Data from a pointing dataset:
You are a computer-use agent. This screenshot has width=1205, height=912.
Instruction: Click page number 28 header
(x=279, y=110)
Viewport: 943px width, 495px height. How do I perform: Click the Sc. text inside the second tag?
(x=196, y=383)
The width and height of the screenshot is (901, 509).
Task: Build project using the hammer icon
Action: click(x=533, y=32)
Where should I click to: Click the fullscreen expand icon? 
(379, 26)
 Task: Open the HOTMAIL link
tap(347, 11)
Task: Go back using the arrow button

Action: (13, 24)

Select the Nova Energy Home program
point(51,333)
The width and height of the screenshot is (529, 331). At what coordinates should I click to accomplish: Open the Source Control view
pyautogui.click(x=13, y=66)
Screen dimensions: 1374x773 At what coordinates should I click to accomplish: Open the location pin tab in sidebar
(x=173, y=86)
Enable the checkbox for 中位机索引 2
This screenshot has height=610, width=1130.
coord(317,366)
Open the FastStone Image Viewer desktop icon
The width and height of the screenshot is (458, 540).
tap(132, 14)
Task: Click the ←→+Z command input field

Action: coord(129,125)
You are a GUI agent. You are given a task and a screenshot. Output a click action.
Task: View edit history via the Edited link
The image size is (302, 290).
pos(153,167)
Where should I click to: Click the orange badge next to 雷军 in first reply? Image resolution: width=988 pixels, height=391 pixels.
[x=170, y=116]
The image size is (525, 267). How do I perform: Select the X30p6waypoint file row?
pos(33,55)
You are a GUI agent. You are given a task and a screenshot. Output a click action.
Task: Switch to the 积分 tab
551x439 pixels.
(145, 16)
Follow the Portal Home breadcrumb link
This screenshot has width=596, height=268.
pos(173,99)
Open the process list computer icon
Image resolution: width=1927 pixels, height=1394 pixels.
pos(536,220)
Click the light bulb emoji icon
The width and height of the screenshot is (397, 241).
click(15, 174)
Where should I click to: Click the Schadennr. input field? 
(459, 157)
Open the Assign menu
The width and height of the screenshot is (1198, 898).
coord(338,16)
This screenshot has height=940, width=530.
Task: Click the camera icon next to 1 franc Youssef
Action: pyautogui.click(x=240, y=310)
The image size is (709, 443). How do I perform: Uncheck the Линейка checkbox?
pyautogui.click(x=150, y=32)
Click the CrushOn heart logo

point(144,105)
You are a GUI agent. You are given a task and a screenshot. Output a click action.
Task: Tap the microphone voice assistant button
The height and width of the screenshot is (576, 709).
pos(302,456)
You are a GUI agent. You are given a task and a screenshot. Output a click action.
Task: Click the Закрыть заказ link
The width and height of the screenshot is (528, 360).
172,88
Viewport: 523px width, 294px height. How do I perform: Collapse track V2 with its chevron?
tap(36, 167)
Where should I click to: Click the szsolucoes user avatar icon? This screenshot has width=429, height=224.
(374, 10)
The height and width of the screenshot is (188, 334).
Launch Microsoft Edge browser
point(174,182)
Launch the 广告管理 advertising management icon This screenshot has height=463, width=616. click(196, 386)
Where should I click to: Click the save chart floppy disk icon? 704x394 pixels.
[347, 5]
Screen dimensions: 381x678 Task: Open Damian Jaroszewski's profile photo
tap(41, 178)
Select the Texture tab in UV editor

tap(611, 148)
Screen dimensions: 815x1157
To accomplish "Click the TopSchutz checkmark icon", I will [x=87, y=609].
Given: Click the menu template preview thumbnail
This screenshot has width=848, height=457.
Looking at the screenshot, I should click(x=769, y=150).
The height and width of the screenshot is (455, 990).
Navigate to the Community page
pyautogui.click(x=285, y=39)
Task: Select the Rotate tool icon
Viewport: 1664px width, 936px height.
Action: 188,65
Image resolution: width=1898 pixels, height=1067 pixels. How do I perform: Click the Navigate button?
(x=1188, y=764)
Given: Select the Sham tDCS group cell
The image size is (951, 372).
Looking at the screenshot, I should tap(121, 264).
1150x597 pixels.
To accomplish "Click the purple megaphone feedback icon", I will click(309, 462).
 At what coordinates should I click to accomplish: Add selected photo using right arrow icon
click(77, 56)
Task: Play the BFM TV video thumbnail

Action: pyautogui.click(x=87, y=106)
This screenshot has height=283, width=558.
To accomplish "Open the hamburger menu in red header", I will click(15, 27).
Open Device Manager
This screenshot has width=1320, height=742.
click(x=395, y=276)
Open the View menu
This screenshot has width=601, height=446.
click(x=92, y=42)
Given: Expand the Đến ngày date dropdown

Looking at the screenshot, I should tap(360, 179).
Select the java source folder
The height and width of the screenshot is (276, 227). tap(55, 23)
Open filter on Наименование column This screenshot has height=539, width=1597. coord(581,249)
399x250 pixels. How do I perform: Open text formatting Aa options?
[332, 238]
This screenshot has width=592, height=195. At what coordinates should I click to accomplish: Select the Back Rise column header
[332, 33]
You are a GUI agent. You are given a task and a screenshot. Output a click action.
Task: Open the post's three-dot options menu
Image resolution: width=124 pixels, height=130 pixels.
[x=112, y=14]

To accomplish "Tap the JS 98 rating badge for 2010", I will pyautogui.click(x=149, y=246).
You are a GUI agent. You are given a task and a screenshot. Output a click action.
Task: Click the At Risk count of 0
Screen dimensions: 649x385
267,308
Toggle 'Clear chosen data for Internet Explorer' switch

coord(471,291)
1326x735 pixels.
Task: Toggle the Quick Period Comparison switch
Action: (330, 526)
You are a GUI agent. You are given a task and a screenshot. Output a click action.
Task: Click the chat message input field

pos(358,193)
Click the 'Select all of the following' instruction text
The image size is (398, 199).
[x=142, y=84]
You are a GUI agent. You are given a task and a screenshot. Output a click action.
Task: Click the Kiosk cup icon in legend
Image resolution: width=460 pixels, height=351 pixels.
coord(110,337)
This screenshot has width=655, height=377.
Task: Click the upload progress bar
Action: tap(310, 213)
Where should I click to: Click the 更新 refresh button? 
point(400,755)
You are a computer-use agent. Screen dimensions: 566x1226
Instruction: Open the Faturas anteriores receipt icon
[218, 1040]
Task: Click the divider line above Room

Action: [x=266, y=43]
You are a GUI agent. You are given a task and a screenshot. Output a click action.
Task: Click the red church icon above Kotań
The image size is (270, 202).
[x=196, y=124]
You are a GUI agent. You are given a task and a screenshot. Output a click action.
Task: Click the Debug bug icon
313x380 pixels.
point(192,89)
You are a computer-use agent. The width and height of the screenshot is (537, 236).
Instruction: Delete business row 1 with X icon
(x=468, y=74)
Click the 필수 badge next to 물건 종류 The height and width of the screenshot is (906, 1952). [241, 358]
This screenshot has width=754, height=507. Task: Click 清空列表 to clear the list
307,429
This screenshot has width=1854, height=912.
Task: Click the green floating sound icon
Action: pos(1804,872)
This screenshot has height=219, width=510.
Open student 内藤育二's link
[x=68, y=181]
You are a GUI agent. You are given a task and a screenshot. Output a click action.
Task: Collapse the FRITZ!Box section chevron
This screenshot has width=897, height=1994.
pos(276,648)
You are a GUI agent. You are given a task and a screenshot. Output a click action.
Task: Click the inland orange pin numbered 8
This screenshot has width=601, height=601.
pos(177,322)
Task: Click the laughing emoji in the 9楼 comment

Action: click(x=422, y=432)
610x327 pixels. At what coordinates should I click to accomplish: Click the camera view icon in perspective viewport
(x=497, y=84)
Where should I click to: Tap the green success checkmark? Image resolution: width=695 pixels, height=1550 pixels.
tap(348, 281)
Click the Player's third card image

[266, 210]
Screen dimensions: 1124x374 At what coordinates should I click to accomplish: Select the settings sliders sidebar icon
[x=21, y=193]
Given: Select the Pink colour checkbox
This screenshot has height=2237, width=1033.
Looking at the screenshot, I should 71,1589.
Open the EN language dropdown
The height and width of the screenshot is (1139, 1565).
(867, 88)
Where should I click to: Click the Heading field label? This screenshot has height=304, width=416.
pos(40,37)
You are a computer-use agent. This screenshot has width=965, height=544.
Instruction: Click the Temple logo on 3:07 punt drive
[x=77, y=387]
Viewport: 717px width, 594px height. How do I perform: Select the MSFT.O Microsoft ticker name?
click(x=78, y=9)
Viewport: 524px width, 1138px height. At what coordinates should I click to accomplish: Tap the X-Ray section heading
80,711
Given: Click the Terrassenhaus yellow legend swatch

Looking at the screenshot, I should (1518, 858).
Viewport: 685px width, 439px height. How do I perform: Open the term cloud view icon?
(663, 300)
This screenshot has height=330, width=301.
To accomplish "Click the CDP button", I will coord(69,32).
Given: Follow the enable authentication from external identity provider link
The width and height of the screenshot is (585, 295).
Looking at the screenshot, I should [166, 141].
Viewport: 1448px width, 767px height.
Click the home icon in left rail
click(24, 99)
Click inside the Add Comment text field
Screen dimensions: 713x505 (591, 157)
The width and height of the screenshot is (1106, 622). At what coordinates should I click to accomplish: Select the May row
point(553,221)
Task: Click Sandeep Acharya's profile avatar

STATED TASK -
Output the lines of the data above as a JSON list of strings, one string per line and with blank lines omitted, beginning at the line that contains "Given: Select the Sham tDCS group cell" and ending after the line that contains "will pyautogui.click(x=149, y=246).".

PROBLEM SOLUTION -
[
  "Given: Select the Sham tDCS group cell",
  "The image size is (951, 372).",
  "Looking at the screenshot, I should tap(121, 264).",
  "1150x597 pixels.",
  "To accomplish \"Click the purple megaphone feedback icon\", I will click(309, 462).",
  " At what coordinates should I click to accomplish: Add selected photo using right arrow icon",
  "click(77, 56)",
  "Task: Play the BFM TV video thumbnail",
  "Action: pyautogui.click(x=87, y=106)",
  "This screenshot has height=283, width=558.",
  "To accomplish \"Open the hamburger menu in red header\", I will click(15, 27).",
  "Open Device Manager",
  "This screenshot has width=1320, height=742.",
  "click(x=395, y=276)",
  "Open the View menu",
  "This screenshot has width=601, height=446.",
  "click(x=92, y=42)",
  "Given: Expand the Đến ngày date dropdown",
  "Looking at the screenshot, I should tap(360, 179).",
  "Select the java source folder",
  "The height and width of the screenshot is (276, 227). tap(55, 23)",
  "Open filter on Наименование column This screenshot has height=539, width=1597. coord(581,249)",
  "399x250 pixels. How do I perform: Open text formatting Aa options?",
  "[332, 238]",
  "This screenshot has width=592, height=195. At what coordinates should I click to accomplish: Select the Back Rise column header",
  "[332, 33]",
  "You are a GUI agent. You are given a task and a screenshot. Output a click action.",
  "Task: Open the post's three-dot options menu",
  "Image resolution: width=124 pixels, height=130 pixels.",
  "[x=112, y=14]",
  "To accomplish \"Tap the JS 98 rating badge for 2010\", I will pyautogui.click(x=149, y=246)."
]